DESCRIPTION OF THE TASK.
Each record below needs to be written out exactly as it appears.

EXERCISE INPUTS.
┄┄┄┄┄┄

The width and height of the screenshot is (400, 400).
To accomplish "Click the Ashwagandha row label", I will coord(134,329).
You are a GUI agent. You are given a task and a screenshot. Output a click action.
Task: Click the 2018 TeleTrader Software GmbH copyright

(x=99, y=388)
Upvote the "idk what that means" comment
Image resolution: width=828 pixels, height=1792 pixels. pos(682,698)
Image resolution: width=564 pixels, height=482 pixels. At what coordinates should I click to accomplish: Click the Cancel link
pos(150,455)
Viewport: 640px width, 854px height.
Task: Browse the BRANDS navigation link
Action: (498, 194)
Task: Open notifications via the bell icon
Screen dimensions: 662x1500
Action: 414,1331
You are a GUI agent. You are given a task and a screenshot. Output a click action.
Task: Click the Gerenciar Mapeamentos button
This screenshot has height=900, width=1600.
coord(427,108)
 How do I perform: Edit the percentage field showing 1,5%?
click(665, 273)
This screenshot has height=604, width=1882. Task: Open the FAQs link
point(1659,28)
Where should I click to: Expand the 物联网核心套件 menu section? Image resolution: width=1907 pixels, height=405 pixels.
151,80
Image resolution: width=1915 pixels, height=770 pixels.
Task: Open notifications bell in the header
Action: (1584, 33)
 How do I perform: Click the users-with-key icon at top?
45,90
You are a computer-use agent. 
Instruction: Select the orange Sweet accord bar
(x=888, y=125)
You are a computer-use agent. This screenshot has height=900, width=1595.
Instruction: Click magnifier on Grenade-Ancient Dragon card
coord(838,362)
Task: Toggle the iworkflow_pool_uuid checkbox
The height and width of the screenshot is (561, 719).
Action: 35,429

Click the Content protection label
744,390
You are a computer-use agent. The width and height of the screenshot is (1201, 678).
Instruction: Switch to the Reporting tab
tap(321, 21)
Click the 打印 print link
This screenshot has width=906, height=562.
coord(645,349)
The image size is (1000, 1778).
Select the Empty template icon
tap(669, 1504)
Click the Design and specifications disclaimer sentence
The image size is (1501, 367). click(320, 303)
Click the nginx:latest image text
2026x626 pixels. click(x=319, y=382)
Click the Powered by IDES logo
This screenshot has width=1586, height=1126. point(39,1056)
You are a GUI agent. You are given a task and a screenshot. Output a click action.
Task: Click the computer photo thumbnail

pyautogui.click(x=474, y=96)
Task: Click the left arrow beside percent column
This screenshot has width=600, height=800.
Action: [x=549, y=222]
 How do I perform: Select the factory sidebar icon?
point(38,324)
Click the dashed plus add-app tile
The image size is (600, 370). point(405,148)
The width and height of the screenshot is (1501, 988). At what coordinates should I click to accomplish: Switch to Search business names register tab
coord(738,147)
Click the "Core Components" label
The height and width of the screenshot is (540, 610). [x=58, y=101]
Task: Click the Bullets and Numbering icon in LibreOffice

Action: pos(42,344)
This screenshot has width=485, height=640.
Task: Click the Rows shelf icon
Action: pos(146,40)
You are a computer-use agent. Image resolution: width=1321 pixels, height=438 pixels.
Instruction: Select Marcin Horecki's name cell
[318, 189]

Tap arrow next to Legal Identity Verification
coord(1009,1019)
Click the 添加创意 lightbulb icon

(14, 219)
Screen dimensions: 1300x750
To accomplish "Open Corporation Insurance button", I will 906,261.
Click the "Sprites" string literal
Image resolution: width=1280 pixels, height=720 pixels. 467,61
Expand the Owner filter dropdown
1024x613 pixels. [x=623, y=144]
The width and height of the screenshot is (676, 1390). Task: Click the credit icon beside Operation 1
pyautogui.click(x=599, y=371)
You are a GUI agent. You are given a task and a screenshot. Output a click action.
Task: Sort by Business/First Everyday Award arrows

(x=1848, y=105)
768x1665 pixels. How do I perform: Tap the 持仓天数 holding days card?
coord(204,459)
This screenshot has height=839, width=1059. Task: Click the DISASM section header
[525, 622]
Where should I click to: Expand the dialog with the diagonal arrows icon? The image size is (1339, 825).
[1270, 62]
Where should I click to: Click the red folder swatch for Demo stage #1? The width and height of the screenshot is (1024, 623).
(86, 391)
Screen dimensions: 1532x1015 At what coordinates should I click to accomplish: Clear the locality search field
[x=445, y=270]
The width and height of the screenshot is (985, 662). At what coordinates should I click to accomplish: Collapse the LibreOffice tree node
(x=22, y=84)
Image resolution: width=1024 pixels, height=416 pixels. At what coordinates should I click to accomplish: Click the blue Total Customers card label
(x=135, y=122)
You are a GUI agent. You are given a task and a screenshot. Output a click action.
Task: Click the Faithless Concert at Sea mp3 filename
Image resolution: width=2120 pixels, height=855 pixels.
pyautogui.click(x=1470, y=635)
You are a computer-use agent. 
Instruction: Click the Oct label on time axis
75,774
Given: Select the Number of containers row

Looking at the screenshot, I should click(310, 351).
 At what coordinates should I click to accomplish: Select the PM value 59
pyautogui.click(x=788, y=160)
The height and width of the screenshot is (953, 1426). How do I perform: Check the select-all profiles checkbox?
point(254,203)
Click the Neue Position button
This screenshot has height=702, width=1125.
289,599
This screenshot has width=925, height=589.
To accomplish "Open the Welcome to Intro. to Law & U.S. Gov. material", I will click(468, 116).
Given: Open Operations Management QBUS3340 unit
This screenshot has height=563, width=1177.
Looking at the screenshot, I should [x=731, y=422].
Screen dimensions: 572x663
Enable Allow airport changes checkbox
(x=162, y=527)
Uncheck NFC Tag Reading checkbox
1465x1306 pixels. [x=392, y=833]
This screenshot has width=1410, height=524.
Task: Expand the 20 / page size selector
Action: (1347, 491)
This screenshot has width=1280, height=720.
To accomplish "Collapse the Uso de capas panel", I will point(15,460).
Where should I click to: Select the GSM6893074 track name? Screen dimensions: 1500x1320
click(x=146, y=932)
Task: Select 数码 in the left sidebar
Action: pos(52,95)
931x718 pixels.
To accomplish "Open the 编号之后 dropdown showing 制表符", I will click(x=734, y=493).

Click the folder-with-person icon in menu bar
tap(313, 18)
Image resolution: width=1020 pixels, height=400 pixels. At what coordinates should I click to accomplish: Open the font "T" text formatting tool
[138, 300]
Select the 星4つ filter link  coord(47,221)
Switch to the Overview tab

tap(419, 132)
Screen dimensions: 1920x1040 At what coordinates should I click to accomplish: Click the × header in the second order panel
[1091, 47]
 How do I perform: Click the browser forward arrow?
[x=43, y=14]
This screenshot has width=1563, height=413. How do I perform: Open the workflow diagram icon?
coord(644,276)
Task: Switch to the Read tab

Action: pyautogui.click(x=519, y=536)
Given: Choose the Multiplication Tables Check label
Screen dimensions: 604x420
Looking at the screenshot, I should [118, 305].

┄┄┄┄┄┄

EXERCISE OUTPUT.
The width and height of the screenshot is (400, 400).
To accomplish "Click the Ashwagandha row label", I will coord(134,329).
You are a GUI agent. You are given a task and a screenshot. Output a click action.
Task: Click the 2018 TeleTrader Software GmbH copyright

(x=99, y=388)
Upvote the "idk what that means" comment
Image resolution: width=828 pixels, height=1792 pixels. pos(682,698)
Image resolution: width=564 pixels, height=482 pixels. At what coordinates should I click to accomplish: Click the Cancel link
pos(150,455)
Viewport: 640px width, 854px height.
Task: Browse the BRANDS navigation link
Action: (498, 194)
Task: Open notifications via the bell icon
Screen dimensions: 662x1500
Action: 414,1331
You are a GUI agent. You are given a task and a screenshot. Output a click action.
Task: Click the Gerenciar Mapeamentos button
This screenshot has height=900, width=1600.
coord(427,108)
 How do I perform: Edit the percentage field showing 1,5%?
click(665, 273)
This screenshot has height=604, width=1882. Task: Open the FAQs link
point(1659,28)
Where should I click to: Expand the 物联网核心套件 menu section? Image resolution: width=1907 pixels, height=405 pixels.
151,80
Image resolution: width=1915 pixels, height=770 pixels.
Task: Open notifications bell in the header
Action: (1584, 33)
 How do I perform: Click the users-with-key icon at top?
45,90
You are a computer-use agent. 
Instruction: Select the orange Sweet accord bar
(x=888, y=125)
You are a computer-use agent. This screenshot has height=900, width=1595.
Instruction: Click magnifier on Grenade-Ancient Dragon card
coord(838,362)
Task: Toggle the iworkflow_pool_uuid checkbox
The height and width of the screenshot is (561, 719).
Action: 35,429

Click the Content protection label
744,390
You are a computer-use agent. The width and height of the screenshot is (1201, 678).
Instruction: Switch to the Reporting tab
tap(321, 21)
Click the 打印 print link
This screenshot has width=906, height=562.
coord(645,349)
The image size is (1000, 1778).
Select the Empty template icon
tap(669, 1504)
Click the Design and specifications disclaimer sentence
The image size is (1501, 367). click(320, 303)
Click the nginx:latest image text
2026x626 pixels. click(x=319, y=382)
Click the Powered by IDES logo
This screenshot has width=1586, height=1126. point(39,1056)
You are a GUI agent. You are given a task and a screenshot. Output a click action.
Task: Click the computer photo thumbnail

pyautogui.click(x=474, y=96)
Task: Click the left arrow beside percent column
This screenshot has width=600, height=800.
Action: [x=549, y=222]
 How do I perform: Select the factory sidebar icon?
point(38,324)
Click the dashed plus add-app tile
The image size is (600, 370). point(405,148)
The width and height of the screenshot is (1501, 988). At what coordinates should I click to accomplish: Switch to Search business names register tab
coord(738,147)
Click the "Core Components" label
The height and width of the screenshot is (540, 610). [x=58, y=101]
Task: Click the Bullets and Numbering icon in LibreOffice

Action: pos(42,344)
This screenshot has width=485, height=640.
Task: Click the Rows shelf icon
Action: pos(146,40)
You are a computer-use agent. Image resolution: width=1321 pixels, height=438 pixels.
Instruction: Select Marcin Horecki's name cell
[318, 189]

Tap arrow next to Legal Identity Verification
coord(1009,1019)
Click the 添加创意 lightbulb icon

(14, 219)
Screen dimensions: 1300x750
To accomplish "Open Corporation Insurance button", I will 906,261.
Click the "Sprites" string literal
Image resolution: width=1280 pixels, height=720 pixels. 467,61
Expand the Owner filter dropdown
1024x613 pixels. [x=623, y=144]
The width and height of the screenshot is (676, 1390). Task: Click the credit icon beside Operation 1
pyautogui.click(x=599, y=371)
You are a GUI agent. You are given a task and a screenshot. Output a click action.
Task: Sort by Business/First Everyday Award arrows

(x=1848, y=105)
768x1665 pixels. How do I perform: Tap the 持仓天数 holding days card?
coord(204,459)
This screenshot has height=839, width=1059. Task: Click the DISASM section header
[525, 622]
Where should I click to: Expand the dialog with the diagonal arrows icon? The image size is (1339, 825).
[1270, 62]
Where should I click to: Click the red folder swatch for Demo stage #1? The width and height of the screenshot is (1024, 623).
(86, 391)
Screen dimensions: 1532x1015 At what coordinates should I click to accomplish: Clear the locality search field
[x=445, y=270]
The width and height of the screenshot is (985, 662). At what coordinates should I click to accomplish: Collapse the LibreOffice tree node
(x=22, y=84)
Image resolution: width=1024 pixels, height=416 pixels. At what coordinates should I click to accomplish: Click the blue Total Customers card label
(x=135, y=122)
You are a GUI agent. You are given a task and a screenshot. Output a click action.
Task: Click the Faithless Concert at Sea mp3 filename
Image resolution: width=2120 pixels, height=855 pixels.
pyautogui.click(x=1470, y=635)
You are a computer-use agent. 
Instruction: Click the Oct label on time axis
75,774
Given: Select the Number of containers row

Looking at the screenshot, I should click(310, 351).
 At what coordinates should I click to accomplish: Select the PM value 59
pyautogui.click(x=788, y=160)
The height and width of the screenshot is (953, 1426). How do I perform: Check the select-all profiles checkbox?
point(254,203)
Click the Neue Position button
This screenshot has height=702, width=1125.
289,599
This screenshot has width=925, height=589.
To accomplish "Open the Welcome to Intro. to Law & U.S. Gov. material", I will click(468, 116).
Given: Open Operations Management QBUS3340 unit
This screenshot has height=563, width=1177.
Looking at the screenshot, I should [x=731, y=422].
Screen dimensions: 572x663
Enable Allow airport changes checkbox
(x=162, y=527)
Uncheck NFC Tag Reading checkbox
1465x1306 pixels. [x=392, y=833]
This screenshot has width=1410, height=524.
Task: Expand the 20 / page size selector
Action: (1347, 491)
This screenshot has width=1280, height=720.
To accomplish "Collapse the Uso de capas panel", I will point(15,460).
Where should I click to: Select the GSM6893074 track name? Screen dimensions: 1500x1320
click(x=146, y=932)
Task: Select 数码 in the left sidebar
Action: pos(52,95)
931x718 pixels.
To accomplish "Open the 编号之后 dropdown showing 制表符", I will click(x=734, y=493).

Click the folder-with-person icon in menu bar
tap(313, 18)
Image resolution: width=1020 pixels, height=400 pixels. At what coordinates should I click to accomplish: Open the font "T" text formatting tool
[138, 300]
Select the 星4つ filter link  coord(47,221)
Switch to the Overview tab

tap(419, 132)
Screen dimensions: 1920x1040 At what coordinates should I click to accomplish: Click the × header in the second order panel
[1091, 47]
 How do I perform: Click the browser forward arrow?
[x=43, y=14]
This screenshot has width=1563, height=413. How do I perform: Open the workflow diagram icon?
coord(644,276)
Task: Switch to the Read tab

Action: pyautogui.click(x=519, y=536)
Given: Choose the Multiplication Tables Check label
Screen dimensions: 604x420
Looking at the screenshot, I should [118, 305].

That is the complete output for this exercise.